Two approaches to reducing latency and increasing bandwidth are possible. One is to reduce cycle times in the network, thus moving data through the network more quickly, and directly improving both latency and bandwidth. The other is to make more intelligent use of the existing bandwidth in the network, such that the useful bandwidth can be increased and message latency better controlled (typically by providing guarantees of maximum latency). Both approaches can be applied at once by using a simple network processing element (with correspondingly fast switching times), running a reprogrammable scheduled router--essentially a simple finite state machine--to control data motion. In this thesis, this technique is referred to as reprogrammable scheduled routing; this class of routers is represented by the NuMesh router [68,58,59,57]. Essentially, routing decisions are made offline (when the application is compiled), and at run time the routers simply execute repetitive schedules that handle all data transfers.
Pre-scheduling communications through the network has several clear advantages. Primarily, it allows for the routing scheduler to choose message paths to maximize specific user criteria (such as throughput and latency). Without some form of pre-scheduling, decisions can only be made based on local criteria; furthermore, routing hardware can only make decisions optimized for what the hardware designer thought was important. More importantly, without pre-scheduling, a router has no ability to look ahead to see what messages will be arriving shortly; it is a strictly ``online'' solution. Routing schedulers can examine the entire application's communication structure before generating schedules for the routers, and therefore represent a more general ``offline'' solution. Additionally, the more complex hardware needed for traditional data-dependent decisions can not achieve the short cycle time that is possible in principle with a highly-pipelined finite state machine. However, there are several limitations to the picture presented thus far.

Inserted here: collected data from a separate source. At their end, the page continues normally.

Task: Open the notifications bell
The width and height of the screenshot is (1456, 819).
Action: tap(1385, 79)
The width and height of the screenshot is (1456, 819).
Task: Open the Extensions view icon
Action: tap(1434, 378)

Firstly, it is usually true that an application's communications
are not completely deducible at compile time. For example, an application
may have
a broadcast that is performed along all the columns of a matrix, but
the exact row may be unknown.
At run time, all the processors may know who is
broadcasting--or perhaps only the broadcasting processor will know.
Using the communications language presented in this thesis,
COP
, an
application
can specify everything that is known about communication patterns
at compile time: compile-time constant components, restrictions on
what dimensions are used or what nodes are involved, whether all the
nodes have full information on the needed pattern or not, and so forth.
Furthermore, each communication operator (e.g., broadcast or parallel
prefix) can be tagged with information that the compiler can use to
optimize the implementation: message size, number of messages expected
to be sent, and maximum desired bandwidth, for example.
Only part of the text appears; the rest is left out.